学校2


 二学期が始まってから一週間が経過した。

 相変わらず二匹のハムスター達の周りには人が集まってくる。特にスタ吉は、お尻に星の模様があるのが珍しいということで、休み時間に他のクラスの生徒が見に来るほど人気を博していた。


 ただ、陽太はなるべくハムスターには近づかないようにしていた。触れることまで禁止されていたわけではないが、万が一にでもハムスターの毛でもつけて帰ってしまったら、母の信頼を失うことになるからである。


 そんな中、陽太が日直を担当する日がやってきた。


 ――さすがに日直の仕事をサボるわけにはいかないよね。


 陽太は心の中で自分に言い訳しながらも、内心はこのときをとても楽しみにしていた。ハムスターに近づく免罪符をもらったようなものだからだ。

 ケージは一週間に一回の頻度で清掃することになっていたが、今日は該当日ではなかった。そのため、陽太がおこなうのは、放課後にエサと水を補充するという簡単な作業だけである。

 とはいえ、動物と接したことのない陽太にとってはドキドキの初体験であることに違いはない。授業中も、そのことばかり考えて上の空になっていたのだろう。国語の時間に先生に教科書を音読するように言われたが、どこを読めばいいのかわからずに恥をかいてしまった。
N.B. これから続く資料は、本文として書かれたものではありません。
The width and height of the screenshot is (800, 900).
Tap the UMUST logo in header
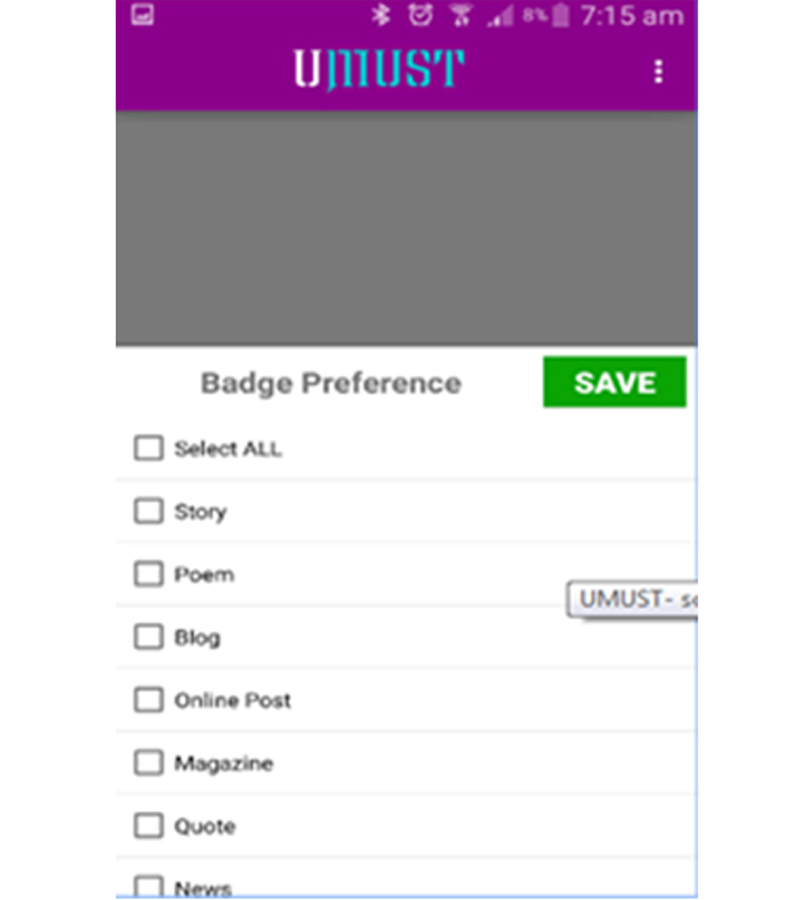379,70
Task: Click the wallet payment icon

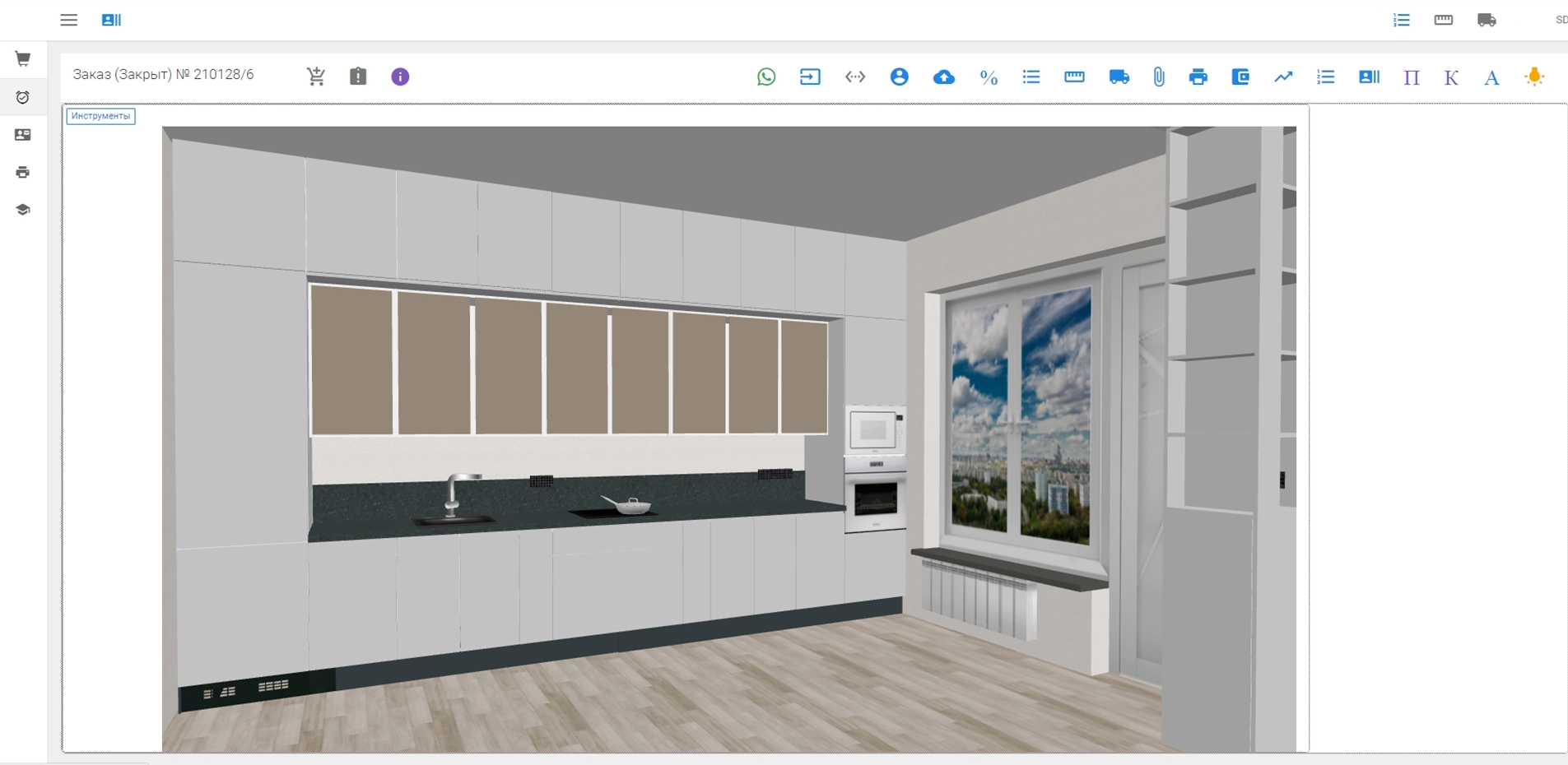Action: coord(1240,76)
 長い授業が終わり、待ちかねた放課後になると、陽太は早速ハムスター達の元へと向かう。そこには数人の女子がいたが「どいてどいて。ハムスターの世話は日直の仕事なんだから、関係ない人は邪魔だからどっか行って」と言って、彼女達を追いやった。

 ひとりになったところで、ケージの中をのぞき込んでみる。ハム夫は隅のほうでおがくずをくっつけながら眠っているようだったが、スタ吉は元気に回し車の上を走っていた。二匹をクラスで飼い始めてから一週間しか経っていないが、ハム夫のほうはおとなしく、いつも端っこで丸まっているという印象だった。
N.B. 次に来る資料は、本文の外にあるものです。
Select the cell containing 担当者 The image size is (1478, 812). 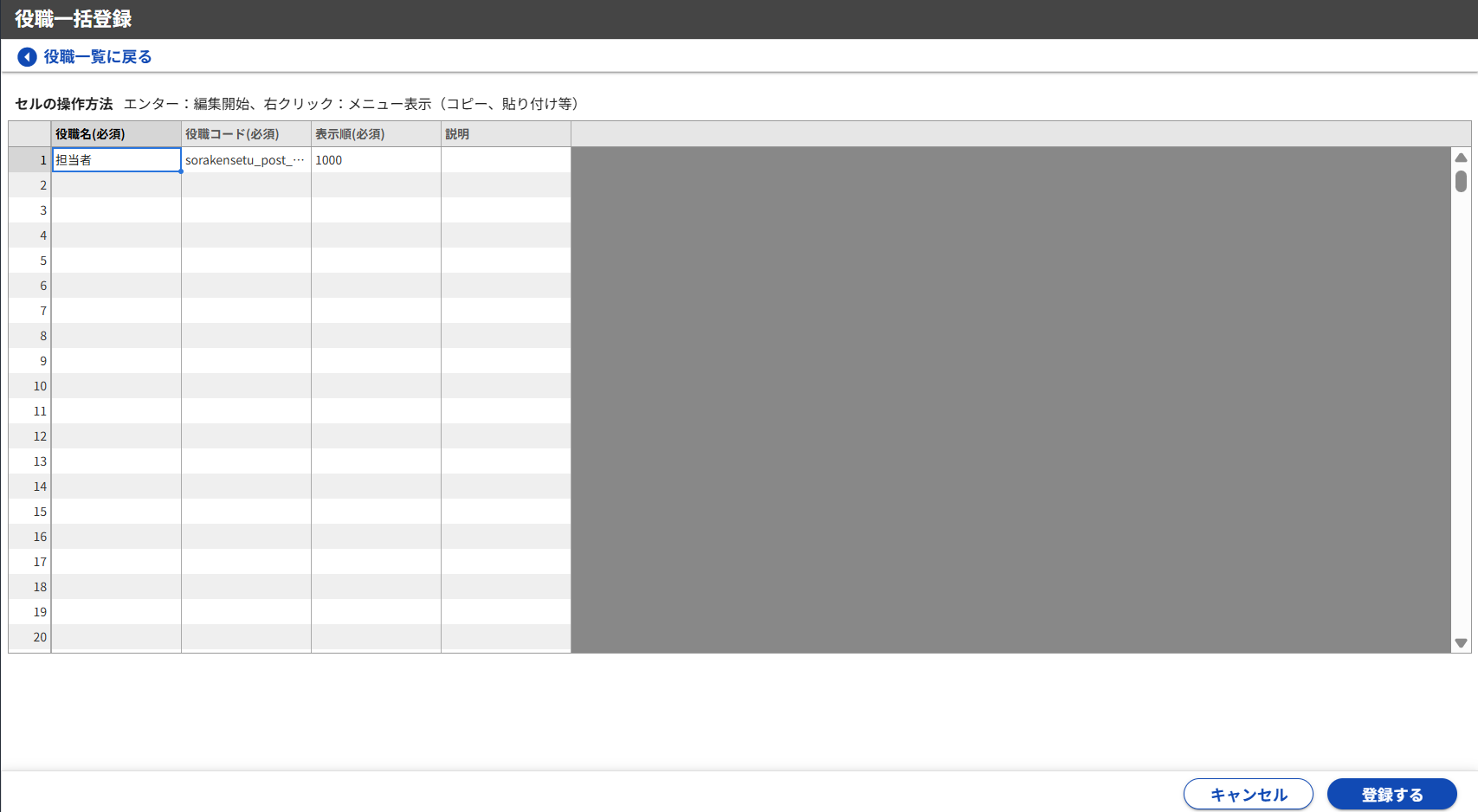(116, 160)
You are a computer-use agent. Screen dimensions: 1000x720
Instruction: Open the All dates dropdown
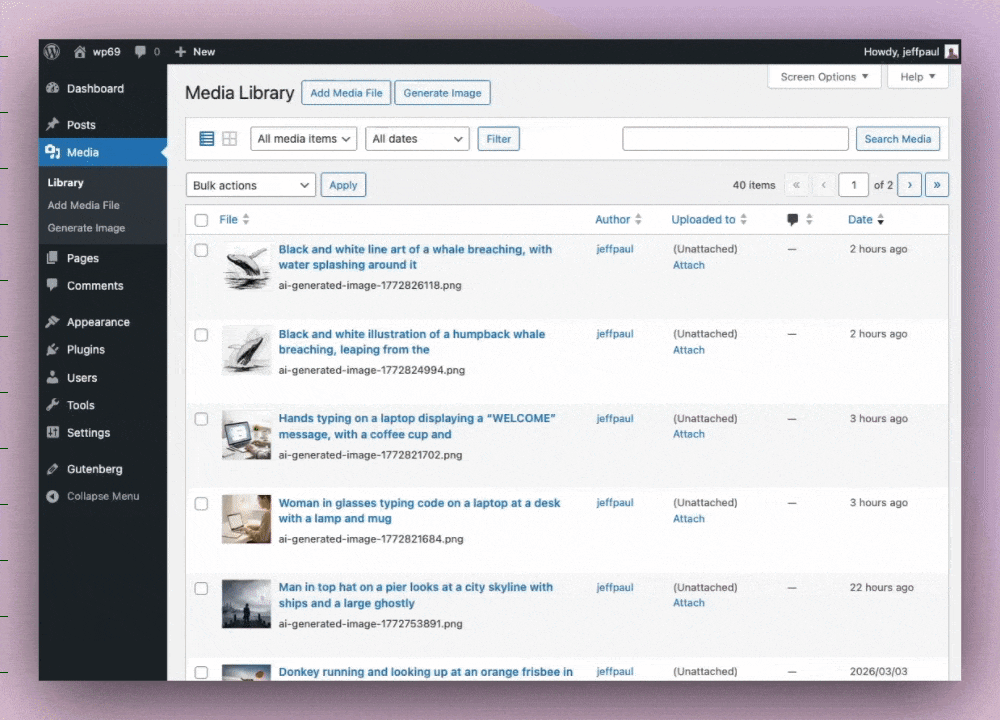click(x=417, y=139)
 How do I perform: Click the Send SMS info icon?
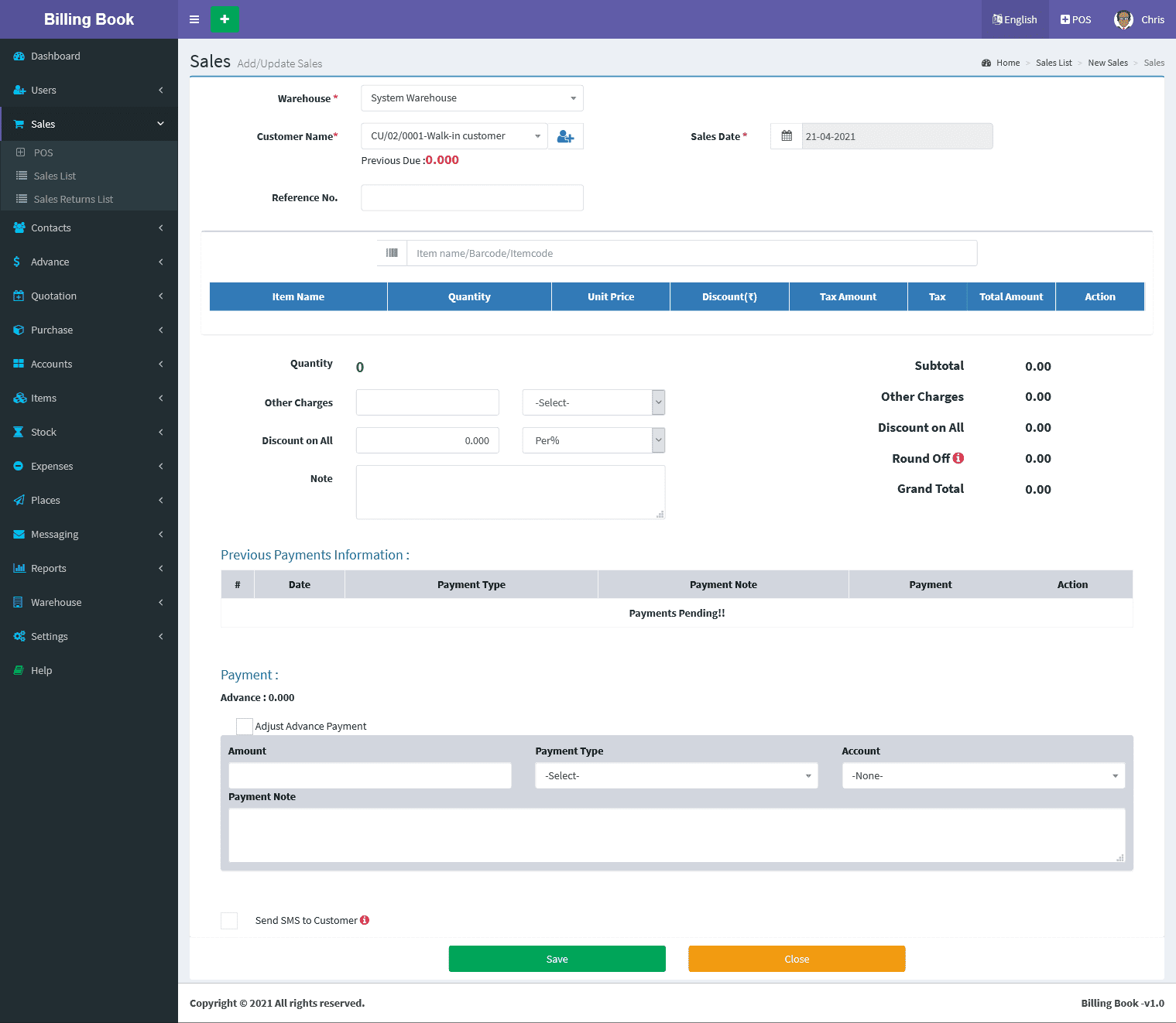[x=365, y=920]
 家でハムスターを飼っているクラスメイトによると、彼らは基本的には夜行性なので日中に活発に行動することは少ないらしい。つまりはハム夫のほうが一般的で、スタ吉のほうが珍しいということになる。ただ、小学生にとっては、なにもしない子よりも、動いている子を見ているほうが楽しいのは間違いなかった。そういった点も、ハム夫よりスタ吉のほうが人気が高い理由なのだろう。
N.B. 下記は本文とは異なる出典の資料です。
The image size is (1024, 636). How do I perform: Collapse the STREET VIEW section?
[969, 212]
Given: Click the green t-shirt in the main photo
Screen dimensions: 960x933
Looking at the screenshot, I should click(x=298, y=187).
 陽太も当然のことながらスタ吉のほうばかり見ていた。星形の模様があるお尻を揺らしながら一心に走り続ける姿は、どうしたって目を奪われてしまう。

 だが見ているだけでは仕事にならない。陽太は、ケージの横にくっついている給水ボトルと、からっぽになっているエサ箱を取り外すと、中身をたっぷりと補充した。

 すると、スタ吉は走るのをやめ、補充したばかりの水を飲み始めたではないか。ちろちろと舌を動かし、管の中の金属製のボールを器用に押し上げてボトルの中の水を飲むスタ吉を見て、陽太は得も言われぬほどの満足感を覚えていた。


 母に感づかれてしまうかもしれないから触れないでおこうと思っていたが、自然とケージの中へと手が伸びてしまう。そして、スタ吉の頭を人差し指でおそるおそるなでていた。

 水を飲んでいるのを中断させてしまったので嫌がられるかと思ったが、スタ吉はすんなりと陽太の愛撫を受け入れてくれた。笑っているかのように目を細めて気持ちよさそうにしている姿は、むしろなでられるのを待っているかのようにも感じられた。

 ふわふわな触感を指先で楽しみながら、陽太はスタ吉の可愛らしさを堪能するのだった。